→ **EXTRACTED TEXT**
BEGIN

It so happens that in church life, as in biological life, no daughter is ever exactly like her mother. The goal for a healthy child is not to be a clone of her parent, but to carry the strength, wisdom, and virtues of her parent into her own life, in her own circumstances. There is always danger in the process of begetting (to use a different metaphor) that the one begotten will throw off the gifts of the begetter, or that the be-getter may not allow for the growth and uniqueness of the one begotten. We felt these inevitable tensions in planting Trinity. During this time, my mentor and father in the ministry, Bill Shishko, pastor at Franklin Square, kept clearly before us all that Trinity would not be exactly what people had come to expect and savor at Franklin Square. Rather, it would be a unique work of the Lord with its own personality, even as it continually drew on the rich resources, experience, and wisdom of its mother congregation.

An enormously helpful move made by the Franklin Square elders early in the process of planting Trinity was the formal organization of an overseeing session for the work. The session was composed of the four Trinity elders-to-be, including myself. This allowed me to work intensively with our future leaders for months before we launched. We had a series of meetings in which I introduced our men to the vision for the plant, including our form of worship (which would be different from what we were accustomed to), the focal emphases of our philosophy of ministry, and the sort of ethos or culture we would try to encourage in our body life. It was essential that we be of one mind about these things as leaders before we then placed our vision before the core group.

In August, we held three core group meetings in my home, laying out clearly the sorts of things (both familiar and new) that people could expect from the first worship service. We were able to practice our new form of worship, answer lots of good questions, and confirm that everyone was enthusiastically on board, so there were no surprises when we began.

I really can’t overemphasize the importance of this kind of careful preparatory work in a mother-daughter plant. Leaders in both congregations must foresee that the change for those joining the new work will be not only new (that’s true in all church plants) but also disruptively new. People will be shaken out of comfortably familiar patterns as they adjust to a new location, a new ministry context, different leadership, different ways of doing things, different needs, and a different congregational personality. They need time and help to anticipate the coming changes, to ask questions, and to start gearing up, not only mentally but also emotionally, for the new mission to which they are being called. It is a failure of leadership to downplay, ignore, or run roughshod over the expectations that people naturally have when coming out of a strong existing church—whether they expect less change or more change than will actually occur in the new work.

I should mention one other challenge we encountered after we launched Trinity. It’s a great blessing of the mother-daughter model to begin with a strong congregation. The challenge comes in allocating pastoral time between ministering to a large number of existing sheep and seeking the lost who have not yet been found. I’ve struggled in the four years since we planted Trinity to make time for seeking the unchurched and the underchurched. Unlike other contexts, in which an evangelist can focus almost exclusively on evangelism, it’s hard for a mother-daughter evangelist to spend lots of time with people who aren’t yet part of the church.

I don’t think this is a problem without a solution. If evangelism is in the DNA of the core group, then there are many sowers of the seed of the gospel. I continually tell our members that my job is to equip them to seek and disciple the lost. I’m not the star player on our team; I’m just a coach. They are the players who go out and gather in Jesus’ name.

It gives me great joy to say that they’re doing this, and our little flock is growing by God’s grace and largely by word of mouth. Last November we were able to move into a much larger facility (that is much less expensive!). We’re starting to fill it up, and are even in the early stages of talking about bringing on an intern/associate with a view to planting our first daughter church. God is good!

END

→ **ACTIVITY LIST**
• a. In the church-planting text, how many core group meetings were held in August?
• b. Reproduce the church-planting text starting at the words "I should mention" and ending after "of the church.".
Answer from the church-planting text alone.

→ **GIVEN RECORDS**

BEGIN

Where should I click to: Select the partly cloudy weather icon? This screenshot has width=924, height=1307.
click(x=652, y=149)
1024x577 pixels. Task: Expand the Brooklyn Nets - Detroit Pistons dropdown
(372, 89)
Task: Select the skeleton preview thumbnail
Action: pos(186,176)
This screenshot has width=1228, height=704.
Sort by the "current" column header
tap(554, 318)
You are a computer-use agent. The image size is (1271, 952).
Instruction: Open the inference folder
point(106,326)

END
BEGIN

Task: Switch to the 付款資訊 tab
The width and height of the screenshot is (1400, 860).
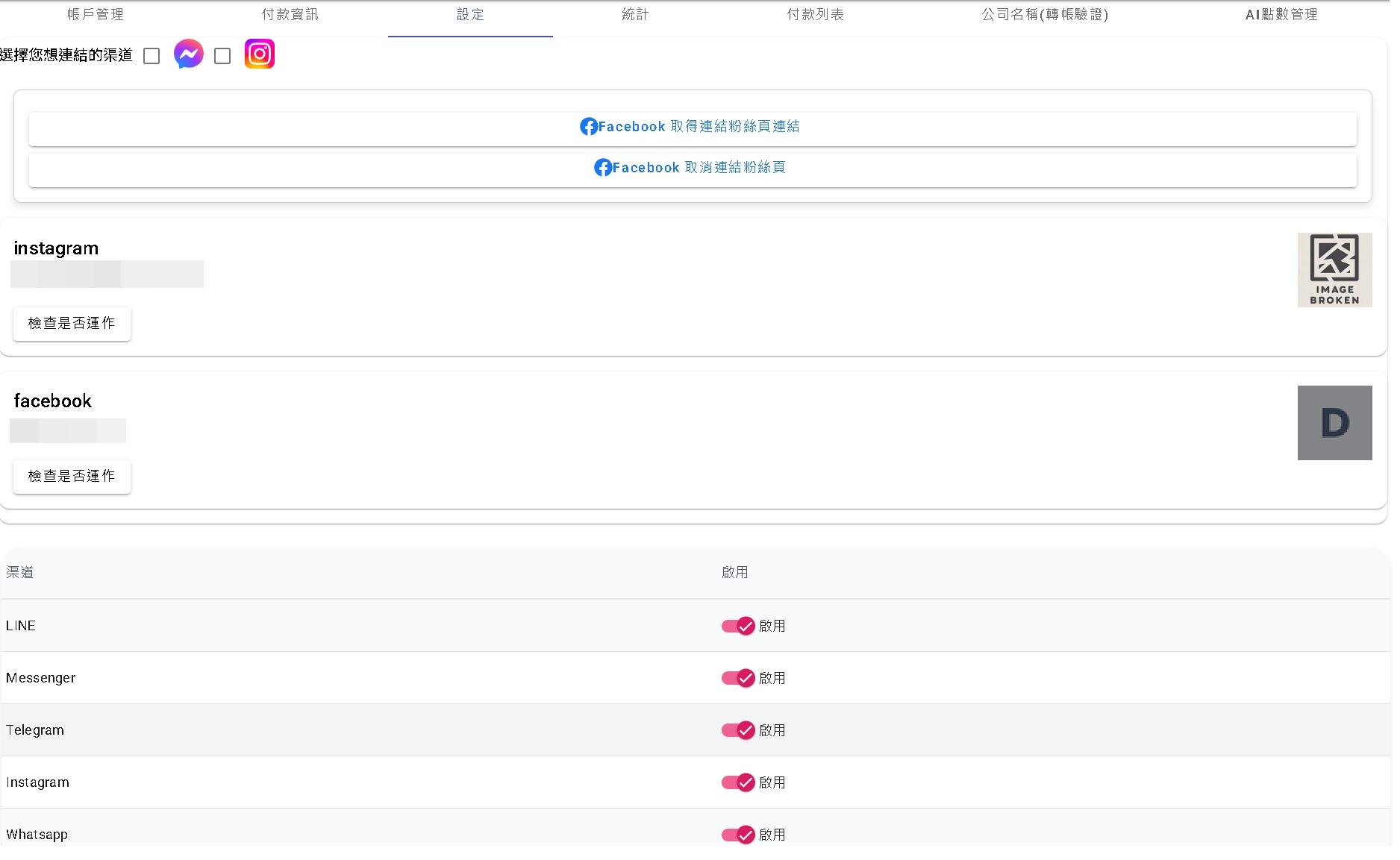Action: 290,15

END

→ **ANSWERS TO THE EXERCISES**
• a. Three.

• b.
I should mention one other challenge we encountered after we launched Trinity. It’s a great blessing of the mother-daughter model to begin with a strong congregation. The challenge comes in allocating pastoral time between ministering to a large number of existing sheep and seeking the lost who have not yet been found. I’ve struggled in the four years since we planted Trinity to make time for seeking the unchurched and the underchurched. Unlike other contexts, in which an evangelist can focus almost exclusively on evangelism, it’s hard for a mother-daughter evangelist to spend lots of time with people who aren’t yet part of the church.